Last night's Wolf Trap concert by the National Symphony Orchestra was an unusual mixture of music and dance. Guest conductor Robert Irving, musical director of the New York City Ballet, presented a program of orchestral selections alternating with ballet excerpts, the latter danced by City Ballet principals Suzanne Farrell and Peter Martins.
Irving led the NSO in a vivid performance of Wagner's Overture to "Die Meistersinger von Nurnberg," Tchaikovsky's "Francesca da Rimini" and his own "Wits and Fancies," an orchestral suite concocted from a score he once wrote for a ballet.
Jerome Robbins' "The Afternoon of a Faun," shorn of its sets, is still a perfect miniature of the world of two dancers -- Martins languid and narcissistic, Farrell trance like -- whose only reality is their mirror.

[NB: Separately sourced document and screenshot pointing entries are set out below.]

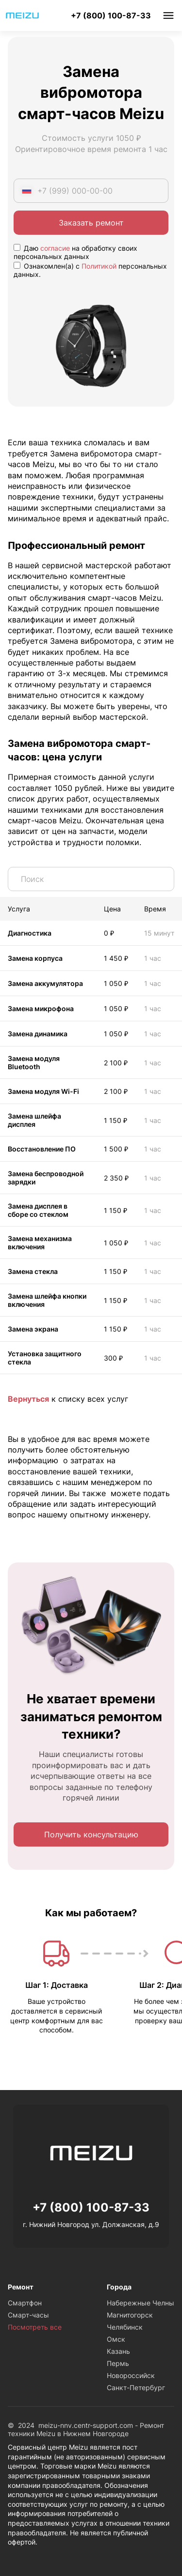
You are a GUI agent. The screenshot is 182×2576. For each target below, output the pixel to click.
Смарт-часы (28, 2315)
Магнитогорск (130, 2315)
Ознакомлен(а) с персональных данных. (90, 270)
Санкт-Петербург (136, 2387)
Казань (118, 2351)
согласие (55, 248)
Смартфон (25, 2303)
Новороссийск (131, 2375)
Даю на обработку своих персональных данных (75, 252)
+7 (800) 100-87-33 (111, 15)
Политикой (99, 266)
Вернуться (28, 1399)
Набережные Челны (140, 2303)
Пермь (118, 2363)
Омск (116, 2339)
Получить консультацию (91, 1834)
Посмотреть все (35, 2327)
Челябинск (125, 2327)
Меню (168, 15)
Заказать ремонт (91, 222)
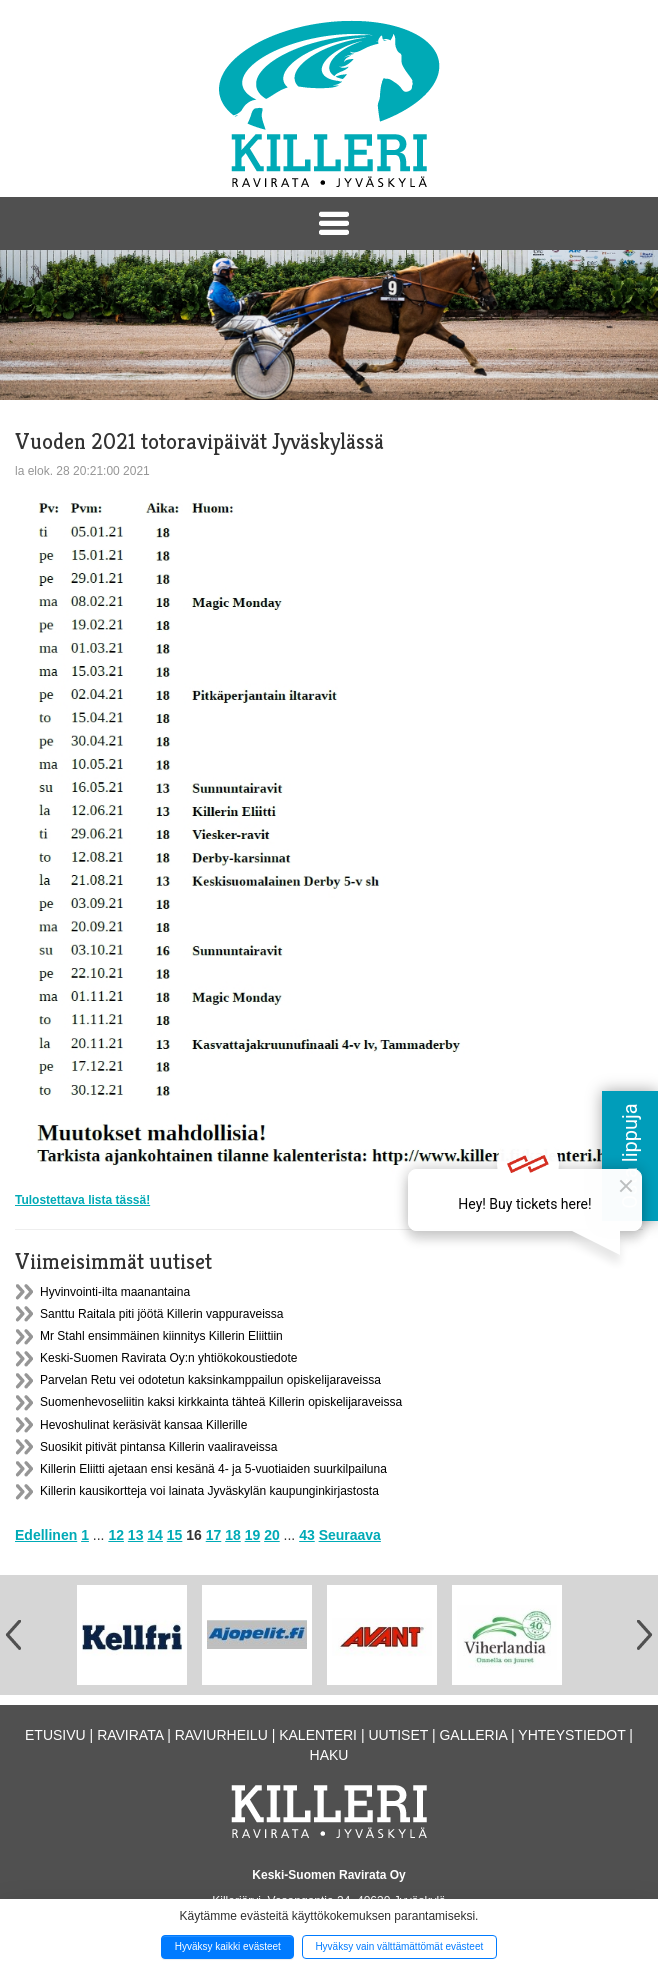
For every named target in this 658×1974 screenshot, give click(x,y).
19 (253, 1535)
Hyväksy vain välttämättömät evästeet (399, 1946)
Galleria (473, 1735)
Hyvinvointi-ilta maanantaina (115, 1292)
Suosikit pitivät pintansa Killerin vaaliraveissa (158, 1447)
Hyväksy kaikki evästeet (228, 1946)
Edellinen (46, 1535)
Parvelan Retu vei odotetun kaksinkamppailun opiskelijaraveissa (210, 1380)
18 (233, 1535)
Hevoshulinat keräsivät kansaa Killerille (143, 1425)
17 (214, 1535)
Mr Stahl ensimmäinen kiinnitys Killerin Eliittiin (161, 1336)
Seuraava (350, 1535)
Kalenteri (318, 1735)
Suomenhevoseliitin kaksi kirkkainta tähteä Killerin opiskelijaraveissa (221, 1402)
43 (307, 1535)
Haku (329, 1755)
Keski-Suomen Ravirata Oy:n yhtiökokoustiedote (168, 1358)
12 (116, 1535)
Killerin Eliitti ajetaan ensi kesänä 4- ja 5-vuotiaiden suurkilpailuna (213, 1469)
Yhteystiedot (571, 1735)
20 (272, 1535)
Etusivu (55, 1735)
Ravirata (130, 1735)
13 (136, 1535)
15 (175, 1535)
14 (155, 1535)
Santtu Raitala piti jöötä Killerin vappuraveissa (161, 1314)
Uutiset (398, 1735)
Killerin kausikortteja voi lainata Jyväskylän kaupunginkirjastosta (209, 1491)
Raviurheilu (221, 1735)
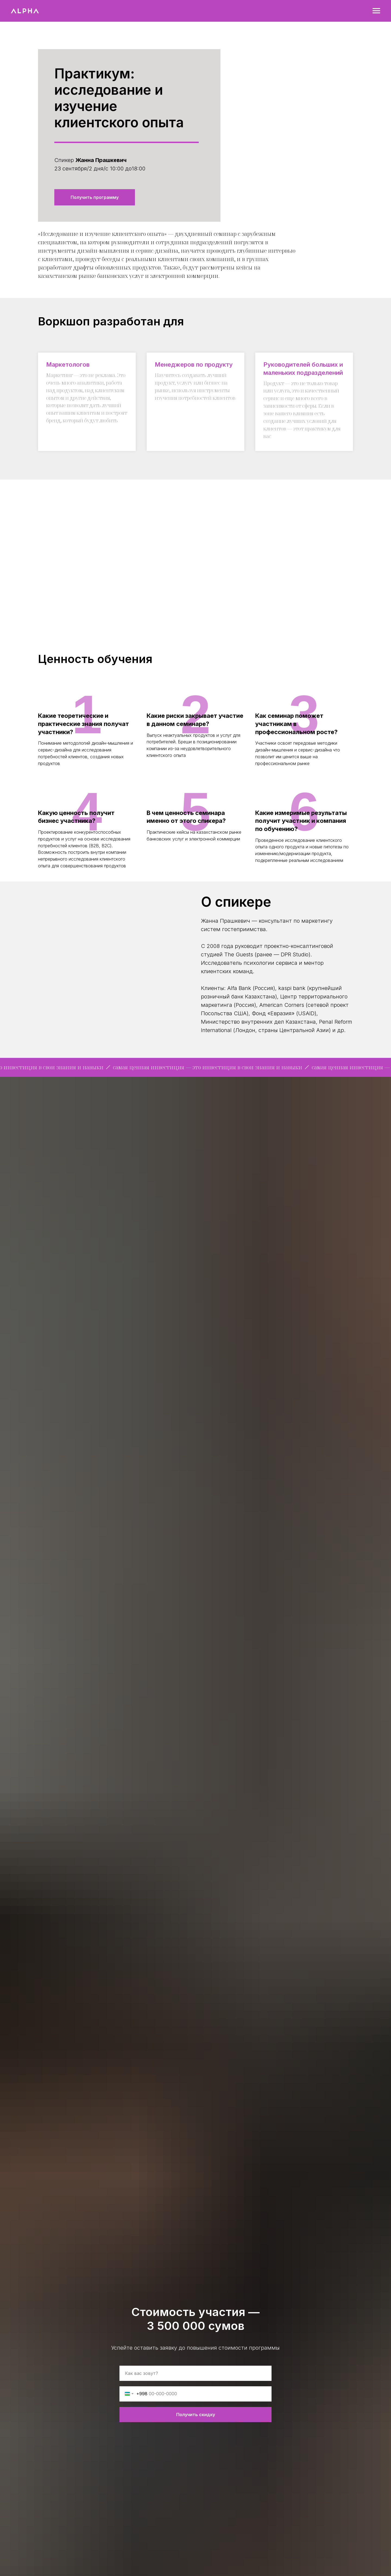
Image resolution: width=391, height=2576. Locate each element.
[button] (94, 197)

The pas de deux from George Balanchine's "Chaconne" showed the two dancers as courtly and gracious partners; his "Tchaikovsky Pas de Deux" gave them a chance to cut loose. Farrell takes extraordinary chances, throwing herself into Martins' arms with nary a glance. Both were at their best in their solos: he tossing off the most difficult technical feats with incredible ease, his preparations effortless, his finishes rock-solid; she, dancing at daring speed, stretching each movement to the fullest, her endings intentionally off-balance.
It was a great performance by both dancers, but the evening belonged to Robert Irving, a conductor so sensitive to the needs of dancers that he can guide them with his back.